Nach meinem Vater. Und es ist mir vollkommen egal, dass es schon einen Simon Quinn in der verdammten Irischen Schauspielergewerkschaft gibt. Für mich bist und bleibst du Simon.
    «Oh Gott, der ganze Kram.» Vor Orlas innerem Auge erschien Sims Wohnung, die wunderschönen Simse und Friese darin und die hochpreisige Ausstattung, alles in den Hintergrund gedrängt durch die Fähigkeit ihres Bewohners, Müll und Krempel anzuhäufen und zu horten. Sie musste an Ma denken, die damals, im Jahr 2001 , knietief in schlichten Anzügen vor Pas Seite des Kleiderschranks gehockt und sich die Augen wegen einer Strickjacke ausgeweint hatte. «Ich helfe Ihnen.» Orla schaute auf ihr feuchtes Handtuch hinunter. «Wann soll ich da sein?»
    «Ich brauche keine Hilfe.» Lucy schien von dem Angebot überrascht zu sein und, wie immer, auch ein wenig beleidigt. «Unsere Familie kommt zurecht, vielen Dank.»
    «Natürlich.» Orla respektierte den Schmerz dieser Frau, auch wenn sie gleichzeitig Angst vor ihr hatte. Lucys scharfe Zunge war legendär. «Aber, wissen Sie», fuhr sie vorsichtig fort und achtete dabei darauf, ihre Stimme warm klingen zu lassen, «ich habe ihn auch geliebt und würde gern helfen.» Sie warf einen Blick auf die Valentinskarte.
    «Wenn du befürchtest, dass ich seine Dinge mit deinen verwechsle, dann mach dir keine Sorgen. Ich bin schon durch die Schränke gegangen und habe deine Habseligkeiten in eine Tüte gepackt. Du kannst sie jederzeit abholen.»
    Sie würden auch in der Trauer keine Freunde mehr werden.
    «Darum mache ich mir auch gar keine Sorgen, Lucy. Ich möchte nur helfen. Und um ehrlich zu sein, würde es
mir
helfen, Sims Wohnung noch einmal zu sehen.»
    «Du würdest mich nur aufhalten. Es gibt viel zu tun, und natürlich lastet wieder einmal alles auf meinen Schultern. Ich muss außerdem noch das Apartment in London ausräumen. Vielleicht schicke ich die Haushälterin hin, um das zu erledigen. Maria ist ausgesprochen zuverlässig. Wir sehen uns dann auf der Beerdigung, Orla. Ich weiß, dass Sim dich gerngehabt hat, aber bitte respektiere unsere Privatsphäre in dieser Situation.»

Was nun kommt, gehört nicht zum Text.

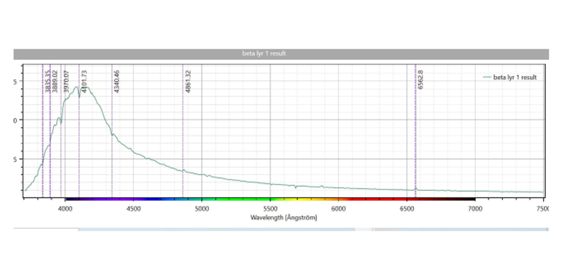
Task: Select the 3835.35 line marker label
Action: click(x=48, y=81)
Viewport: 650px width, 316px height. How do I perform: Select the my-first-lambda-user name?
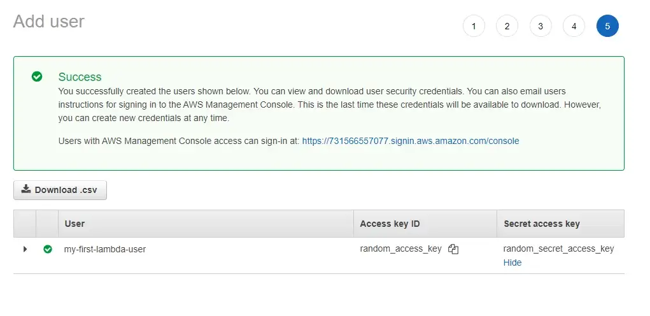point(105,249)
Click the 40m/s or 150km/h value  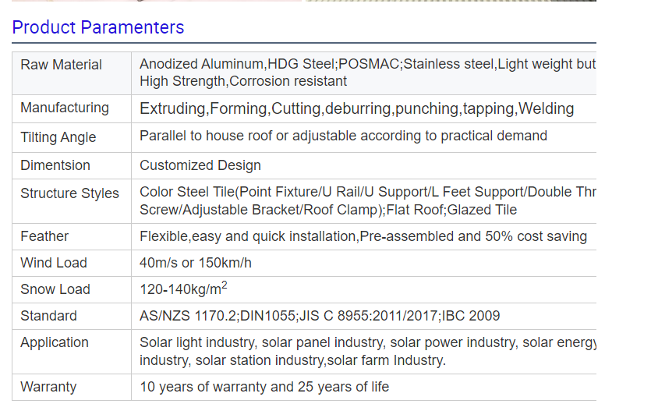[196, 263]
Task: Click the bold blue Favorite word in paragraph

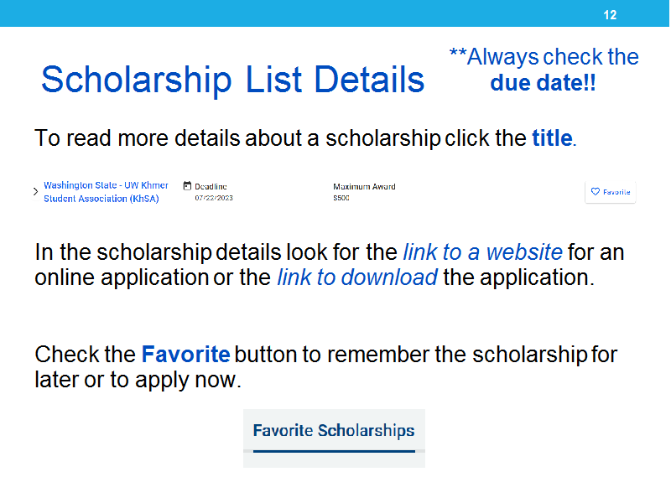Action: (185, 354)
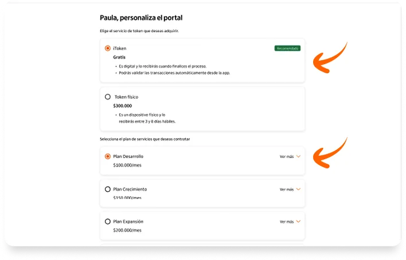The image size is (406, 260).
Task: Click the iToken label text
Action: click(x=120, y=48)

    Er hatte sie gerngehabt
? Orla erinnerte sich an das Gefühl seiner Haut auf ihrer, wie wild und gleichzeitig zärtlich er beim Sex gewesen war. Es hatte keine Privatsphäre zwischen ihr und Sim gegeben. Zusammen waren
sie
eine Familie. Wenn Sim auch nur einen Tag später gestorben wäre, hätte Lucy
auf keinen Fall
so mit ihr sprechen können.
    «Seine Valentinskarte ist an seinem Todestag bei mir angekommen.»
    Das schien Lucy auf dem falschen Fuß zu erwischen. «Ach, tatsächlich?»
    «Ich habe sie noch nicht gelesen. Aber ich weiß, was drinsteht.»
    «In allen Valentinskarten steht dasselbe.» Sie hörte das Klirren von Eis in einem Glas.
    «Es ist ein Heiratsantrag, Lucy. Sim und ich wollten heiraten.»
    Lucy verging das verächtliche Schnauben. «Lies sie vor», befahl sie.
    «Ich kann nicht. Ich kann es nicht ertragen, sie zu öffnen. Aber wir wollten nach seinem großen Durchbruch …»
    «Orla» – man hörte ein leises Schlucken, und Orla sah genau vor sich, wie Lucy ihren sorgsam frisierten Kopf zurücklegte, um ihr Glas Gin Tonic auszutrinken –, «ich bin sicher, es stehen ein paar sehr schöne Dinge in seiner Valentinskarte. Mein Sohn war ein richtiger Schatz, und du hattest großes Glück mit ihm, aber was deine kleine … Phantasie angeht … Glaub daran, wenn es dir hilft, aber mein Rat an dich ist, verbrenn diese Karte. Zum Wohle deiner seelischen Gesundheit.»
    «Es ist keine Phantasie.»
    «Orla, ich muss jetzt Schluss machen.»
    Sie hatte aufgelegt. Kein Auf Wiedersehen, kein einziges warmes Wort.
    Nur noch einen Tag, nur noch ein Telefongespräch, und sie wäre in der Lage gewesen, für Sims Sache zu kämpfen und zu verhindern, dass seine Beerdigung zu einer Farce wurde. Sie hätte eine Rolle gehabt, einen Sinn.
    Sie biss sich auf die Lippe. Es half, die Tränen zurückzuhalten. Orla hatte es so satt zu weinen. Ihr Blick fiel auf ein Porträt von ihr selbst, das ihre Zweitklässler gemalt hatten. Sim hatte es gerahmt und an ihre Küchenwand gehängt.
Sie haben deine ganz besondere Schönheit eingefangen
, hatte er gelispelt. Miss Cassidy hatte grüne Haare, drei Augen und einen sehr, sehr langen Hals.